To summarize, here’s what agile is… (according to Allen Holub)

People first

If you’re going to be agile, people have to be first, and self-organization is an indication of that — people get to decide how they work.

Trust

At the center of the notion of agility is the notion of trust. You have to be able to trust people to get the job done. You trust people to work in the way that they need to work. You trust people to spend money in ways that make sense. If you don’t trust the teams to do the work, you can’t move fast enough.

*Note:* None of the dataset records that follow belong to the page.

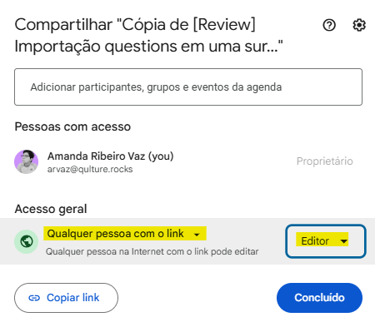Click the Copiar link button
Viewport: 375px width, 327px height.
click(x=66, y=298)
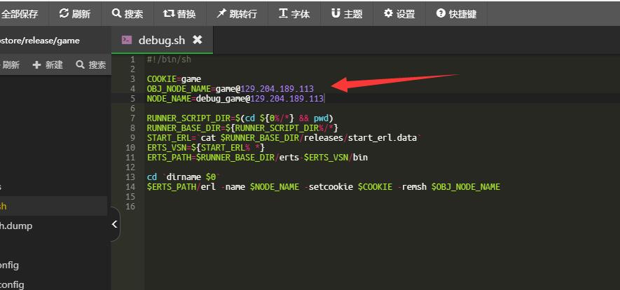Open the .dump file in the sidebar
The image size is (620, 290).
click(17, 226)
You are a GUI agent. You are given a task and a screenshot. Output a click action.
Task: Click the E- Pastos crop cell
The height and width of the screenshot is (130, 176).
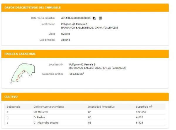coord(40,117)
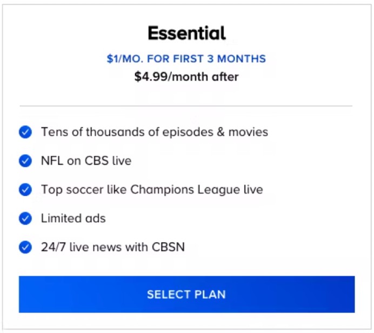Click the Essential plan heading

[x=186, y=34]
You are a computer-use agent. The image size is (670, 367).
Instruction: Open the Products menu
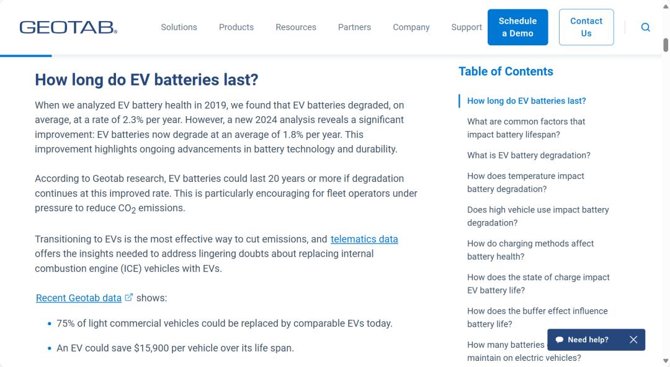tap(236, 27)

Working software is all that matters

High quality, well-written, well-engineered software with a good architecture in it: that’s what working means to me. The rate at which you can produce working software is the only metric that matters. If you are not delivering, you are not agile.

Work collaboratively

Agile organizations cannot work if people are isolated into little silos working alone. Communication is an essential part of this — if you are not communicating with each other, you cannot be flexible enough. Communication is a constant process — you have to communicate with your customers and with the people you’re working with, constantly getting feedback.

Welcome change

You have to welcome change — learn as you work. We want to incorporate that learning into the way we work and into the things we build as soon as we learn it, not months from now, but right now. All plans fail since we’re constantly learning, and that learning changes the plan.

Technical excellence

If your code is not high quality, you simply can’t be agile because it slows you down too much. If you can’t make a small change very quickly, then you just simply can’t work in an agile way.

Assessment

Regular assessment is an essential part of being agile. You have to be flexible about the way you work, you have to be looking at what is working and what’s not working. You always need to be amplifying the good and phasing out the bad. You always need to be moving things in the direction of being more effective.